Kitapta sığınmacılar konusuna da değiniliyor. Afrika’dan kuzeye ciddi bir göç hareketinin başlamasının Avrupalıların uykusunu kaçırdığını, hızlı otomasyona ayak uyduramayan Afrika ülkelerinin kalkınmada geri kalmalarının ve artan nüfuslarına iş bulamamalarının karamsar bir tablo yarattığı kaydediliyor. Almanya’nın ise geçmiş göç dalgalarından önemli dersler çıkardığı ve yeni politikalar yürürlüğe koyduğu belirtilerek, Almanya’nın son Suriyeli göçmenlerin içinden gençleri seçerek bunları ilk iş olarak yoğun Almanca kurslarına aldığı, daha sonra işgücü açığına göre mesleki eğitim verdiği kaydediliyor.
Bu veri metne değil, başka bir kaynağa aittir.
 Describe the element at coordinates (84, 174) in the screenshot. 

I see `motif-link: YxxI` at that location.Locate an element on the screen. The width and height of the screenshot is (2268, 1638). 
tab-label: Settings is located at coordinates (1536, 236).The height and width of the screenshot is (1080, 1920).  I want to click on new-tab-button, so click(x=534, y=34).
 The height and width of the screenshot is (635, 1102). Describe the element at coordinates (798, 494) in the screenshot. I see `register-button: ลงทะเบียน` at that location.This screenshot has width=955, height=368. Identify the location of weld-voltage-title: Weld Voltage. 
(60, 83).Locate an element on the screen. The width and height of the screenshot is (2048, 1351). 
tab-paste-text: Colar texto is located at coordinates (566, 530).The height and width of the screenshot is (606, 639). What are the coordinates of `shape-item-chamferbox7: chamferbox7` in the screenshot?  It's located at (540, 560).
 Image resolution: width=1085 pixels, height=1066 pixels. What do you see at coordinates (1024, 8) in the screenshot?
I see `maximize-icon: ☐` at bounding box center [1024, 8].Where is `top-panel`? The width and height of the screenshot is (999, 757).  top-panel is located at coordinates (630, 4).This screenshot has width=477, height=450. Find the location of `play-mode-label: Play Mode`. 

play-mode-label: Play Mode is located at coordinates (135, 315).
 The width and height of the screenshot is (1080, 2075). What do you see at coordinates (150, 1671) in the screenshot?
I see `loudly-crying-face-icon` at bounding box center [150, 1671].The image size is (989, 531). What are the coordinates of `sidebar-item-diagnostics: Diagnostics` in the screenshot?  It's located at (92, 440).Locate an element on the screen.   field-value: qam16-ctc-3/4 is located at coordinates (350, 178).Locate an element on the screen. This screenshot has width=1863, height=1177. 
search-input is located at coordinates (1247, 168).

Kitabın son bölümünde, devlet adına konuşanların mümkün mertebe agresif dilden uzak durmaları gerektiği, devletler arası iletişimin kendine özgü bir dili olduğu, bunun da diplomasi olduğu vurgulanıyor.
İki değerli diplomasi ustasının, yılların imbiğinden geçmiş, bilge ve derinlik içeren birçok ilginç tespitinin yer aldığı Değerler, Çıkarlar ve Dönüşüm kitabını, uluslararası ilişkiler alanında çalışanlara, diplomatlara, dış politika analistlerine, tarihçilere ve diplomasi öğrencilerine hararetle tavsiye ediyorum.